“It always was, and still is, about a mutual respect between brands,” cites Burgdorf. “If you take Collette, for example, as one of the first back in ’97, she knew of the brand from her travels to Europe, loved what she’d seen and was interested in collaborating. Of course, I knew of her brand in Australia and what she stood for; she’s Australian, and [her brand] was about quality, it was about detail and it was about beautiful but functional artisanship and design work. It was a good fit with Audi. Collette was still relatively early on in her career, but clearly making big inroads and just had such a great sense of credibility and authenticity and a no-compromise kind of approach; that worked well for our brand too. It was always about collaboration.”

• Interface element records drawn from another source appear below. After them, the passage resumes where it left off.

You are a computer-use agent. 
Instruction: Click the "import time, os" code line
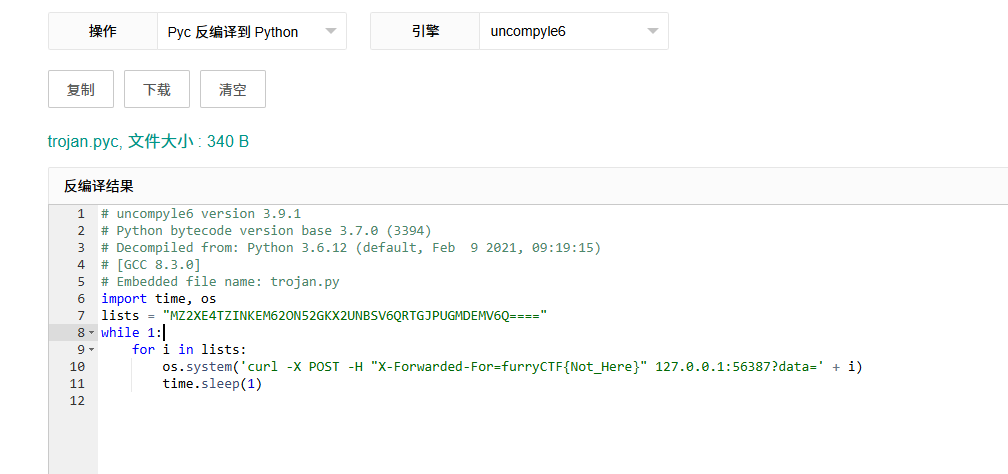(158, 298)
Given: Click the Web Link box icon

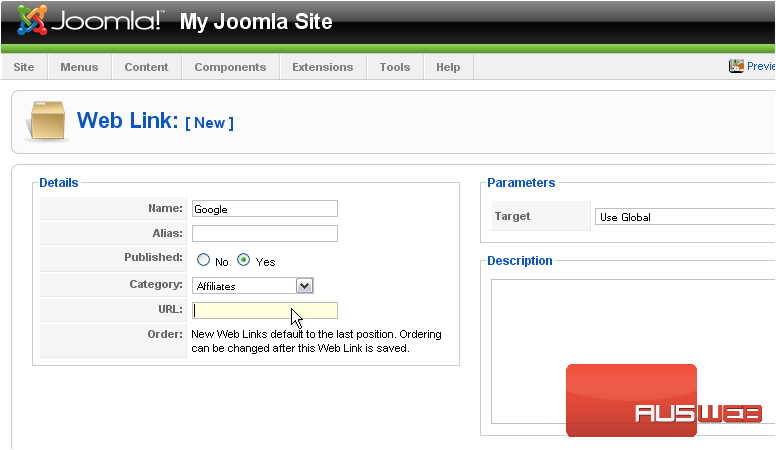Looking at the screenshot, I should tap(49, 122).
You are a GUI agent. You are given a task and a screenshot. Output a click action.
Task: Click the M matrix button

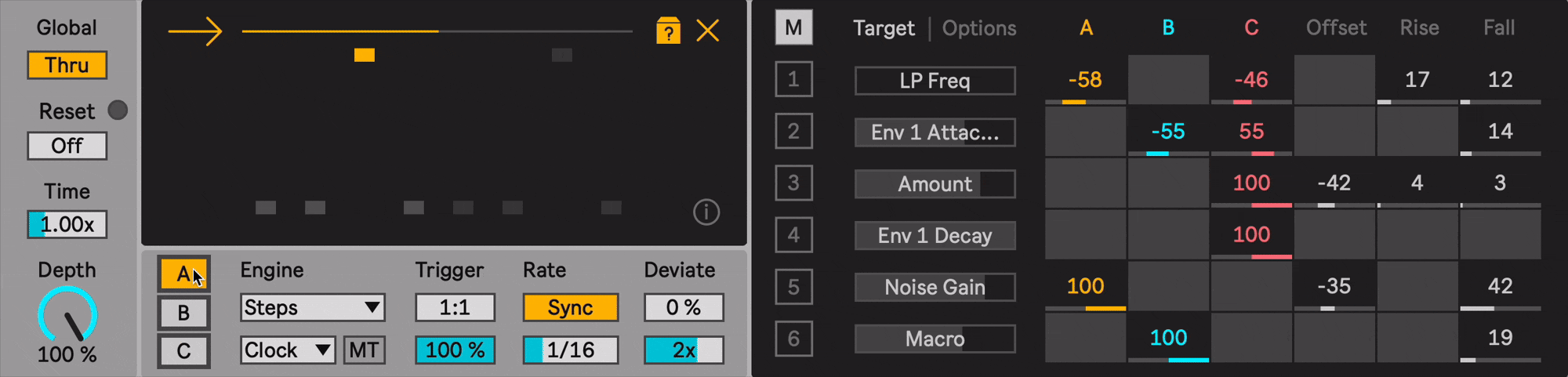tap(793, 28)
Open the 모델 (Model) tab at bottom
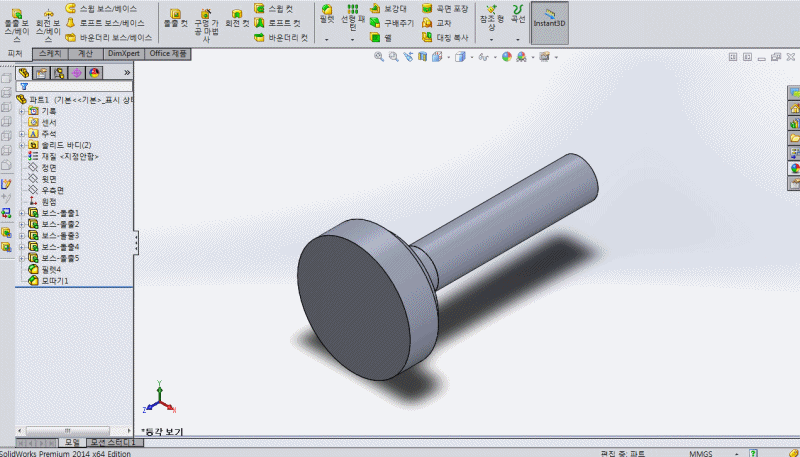 coord(71,442)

Certainly for Collette, as the first female ambassador for Audi, it’s been equal parts ground breaking and a mutually rewarding experience.
“I think being one of the first [ambassadors], and the first female, I was always questioned, what was my relationship with cars? We’re talking 20 years ago; and it’s very much a male dominated world. But as we now know women often make the decision on what car you buy; for practical reasons, for safety, for design,” explains Dinnigan. “For me I always thought Audi was a very luxury branded car that was well designed. It felt great and it still feels so good to do something where you’re the first to be an ambassador to a company that people maybe would’ve thought contradicted your own sensibilities. Audi was there, they did it first, they do it best, it’s authentic,” Dinnigan continues.
“I think they’ve been very clever in the way they’ve chosen the people that they did. They’re very professional, can actually laugh at themselves; and we can have fun together. It’s not competitive because we’re not wanting attention; in fact most of us, I think, are quite happy to take a back foot.”